随着LLM代理越来越多地围绕可重用的技能构建,一个核心挑战不再是代理是否能使用提供的技能,而是它们能否从仓库和文档中生成正确、可重用且可执行的技能。现有基准主要评估给定技能的有效性或代理从原始上下文中解决下游任务的能力,但并未将技能生成本身作为研究对象。我们引入SkillGenBench,一个用于评估技能生成流水线的基准测试,采用统一且受控的协议。在SkillGenBench中,生成器接收原始语料并生成标准化的技能制品,然后在固定框架下执行并经过统一的评估程序。该基准涵盖两种生成模式:任务条件生成,即在任务揭示后合成特定任务的技能;以及任务无关生成,即在下游任务确定前必须整理出可重用的技能库。它还涵盖两种互补的程序来源:基于仓库的实例,其中程序分布在代码、配置和脚本中;以及基于文档的实例,其中程序和约束必须从长文本中提炼。我们提供了标准化的任务规范、固定环境和以确定性执行为基础的评估协议,并辅以辅助信号用于诊断。在多种技能生成方法和基础模型上的实验显示了显著的性能差异,突显了可重用技能提炼的难度,并揭示了从软件仓库与长文本中生成技能的不同失败模式。SkillGenBench为研究技能生成作为代理系统中的独立研究问题建立了可重复的测试环境。

英文摘要

As LLM agents are increasingly built around reusable skills, a central challenge is no longer only whether agents can use provided skills, but whether they can generate correct, reusable, and executable skills from repositories and documents.

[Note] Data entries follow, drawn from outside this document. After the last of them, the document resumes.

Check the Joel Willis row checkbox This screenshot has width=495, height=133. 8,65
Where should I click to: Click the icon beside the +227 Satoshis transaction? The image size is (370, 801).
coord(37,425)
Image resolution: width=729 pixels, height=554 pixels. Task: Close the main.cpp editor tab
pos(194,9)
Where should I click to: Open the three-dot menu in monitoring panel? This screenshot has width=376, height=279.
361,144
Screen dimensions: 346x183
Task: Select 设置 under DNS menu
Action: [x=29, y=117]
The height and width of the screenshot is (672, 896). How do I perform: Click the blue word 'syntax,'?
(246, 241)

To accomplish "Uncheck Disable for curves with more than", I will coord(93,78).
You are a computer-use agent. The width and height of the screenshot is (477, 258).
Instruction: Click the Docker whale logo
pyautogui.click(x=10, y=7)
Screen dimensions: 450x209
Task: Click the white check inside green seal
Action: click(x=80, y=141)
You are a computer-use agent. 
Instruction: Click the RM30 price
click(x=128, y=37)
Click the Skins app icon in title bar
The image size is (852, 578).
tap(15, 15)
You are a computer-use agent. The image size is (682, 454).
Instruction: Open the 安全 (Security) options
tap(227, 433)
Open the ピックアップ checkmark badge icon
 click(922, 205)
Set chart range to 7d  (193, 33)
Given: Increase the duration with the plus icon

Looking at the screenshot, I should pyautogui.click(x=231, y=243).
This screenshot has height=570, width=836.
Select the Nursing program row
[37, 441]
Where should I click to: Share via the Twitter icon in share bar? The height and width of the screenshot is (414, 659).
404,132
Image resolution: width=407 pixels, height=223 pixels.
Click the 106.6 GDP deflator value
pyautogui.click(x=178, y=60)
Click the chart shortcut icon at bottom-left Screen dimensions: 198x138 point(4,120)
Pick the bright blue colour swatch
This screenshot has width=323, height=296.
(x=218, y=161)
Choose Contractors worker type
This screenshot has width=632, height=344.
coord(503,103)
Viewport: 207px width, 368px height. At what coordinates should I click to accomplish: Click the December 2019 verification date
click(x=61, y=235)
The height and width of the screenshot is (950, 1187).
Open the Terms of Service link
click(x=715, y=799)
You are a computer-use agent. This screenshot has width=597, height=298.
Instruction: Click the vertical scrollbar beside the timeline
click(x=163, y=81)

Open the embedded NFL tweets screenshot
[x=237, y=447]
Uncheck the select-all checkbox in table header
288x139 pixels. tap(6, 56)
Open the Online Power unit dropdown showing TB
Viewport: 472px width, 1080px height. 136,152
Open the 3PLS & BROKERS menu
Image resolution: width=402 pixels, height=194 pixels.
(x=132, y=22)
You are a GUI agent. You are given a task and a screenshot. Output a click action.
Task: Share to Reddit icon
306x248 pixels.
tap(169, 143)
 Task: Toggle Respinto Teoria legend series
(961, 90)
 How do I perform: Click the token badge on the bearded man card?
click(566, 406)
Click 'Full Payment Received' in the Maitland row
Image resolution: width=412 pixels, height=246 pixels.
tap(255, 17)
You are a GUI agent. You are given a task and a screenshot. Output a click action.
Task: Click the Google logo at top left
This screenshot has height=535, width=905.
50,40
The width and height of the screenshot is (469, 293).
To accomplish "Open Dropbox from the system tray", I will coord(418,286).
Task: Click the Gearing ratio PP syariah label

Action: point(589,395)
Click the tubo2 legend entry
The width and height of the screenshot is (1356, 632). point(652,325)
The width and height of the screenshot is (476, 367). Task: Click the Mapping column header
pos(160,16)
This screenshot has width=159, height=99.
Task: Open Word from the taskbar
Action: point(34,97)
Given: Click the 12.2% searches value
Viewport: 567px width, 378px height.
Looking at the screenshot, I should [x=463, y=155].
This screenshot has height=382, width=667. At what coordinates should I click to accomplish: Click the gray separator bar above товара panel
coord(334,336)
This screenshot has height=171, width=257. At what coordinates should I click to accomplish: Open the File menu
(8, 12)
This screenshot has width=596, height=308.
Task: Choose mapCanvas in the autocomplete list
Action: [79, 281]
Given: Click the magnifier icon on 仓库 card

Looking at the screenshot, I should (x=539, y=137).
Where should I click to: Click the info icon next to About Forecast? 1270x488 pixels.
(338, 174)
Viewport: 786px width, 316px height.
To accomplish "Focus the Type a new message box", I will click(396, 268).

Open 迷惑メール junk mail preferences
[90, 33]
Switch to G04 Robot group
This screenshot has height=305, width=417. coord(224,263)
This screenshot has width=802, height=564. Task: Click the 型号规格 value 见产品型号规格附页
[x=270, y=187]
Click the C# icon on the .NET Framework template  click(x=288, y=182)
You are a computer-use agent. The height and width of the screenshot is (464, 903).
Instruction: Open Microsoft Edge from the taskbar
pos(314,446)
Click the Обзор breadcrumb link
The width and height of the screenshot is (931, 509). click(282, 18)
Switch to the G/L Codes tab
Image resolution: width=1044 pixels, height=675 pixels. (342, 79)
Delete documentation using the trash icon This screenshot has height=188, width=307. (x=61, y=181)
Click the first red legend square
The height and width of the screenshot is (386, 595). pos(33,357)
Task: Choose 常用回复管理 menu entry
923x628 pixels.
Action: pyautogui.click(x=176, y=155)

Existing benchmarks primarily evaluate the efficacy of given skills or the ability of agents to solve downstream tasks from raw context, but they do not isolate skill generation itself as the object of study. We introduce SkillGenBench, a benchmark for evaluating skill generation pipelines under a unified and controlled protocol. In SkillGenBench, a generator receives raw corpora and produces standardized skill artifacts, which are then executed under fixed harnesses and assessed with unified evaluation procedures. The benchmark covers two generation regimes: task-conditioned generation, where a task-specific skill is synthesized after the task is revealed, and task-agnostic generation, where a reusable skill library must be distilled before downstream tasks are known. It also spans two complementary procedural sources: repository-grounded instances, where procedures are distributed across code, configuration, and scripts, and document-grounded instances, where procedures and constraints must be distilled from long-form text. We provide standardized task specifications, pinned environments, and evaluation protocols centered on deterministic execution-based checks, supplemented by auxiliary signals for diagnosis. Experiments across a range of skill-generation methods and backbones show substantial performance variation, highlight the difficulty of reusable skill distillation, and reveal distinct failure modes in skill generation from software repositories versus long-form documents. SkillGenBench establishes a reproducible testbed for studying skill generation as an independent research problem in agent systems.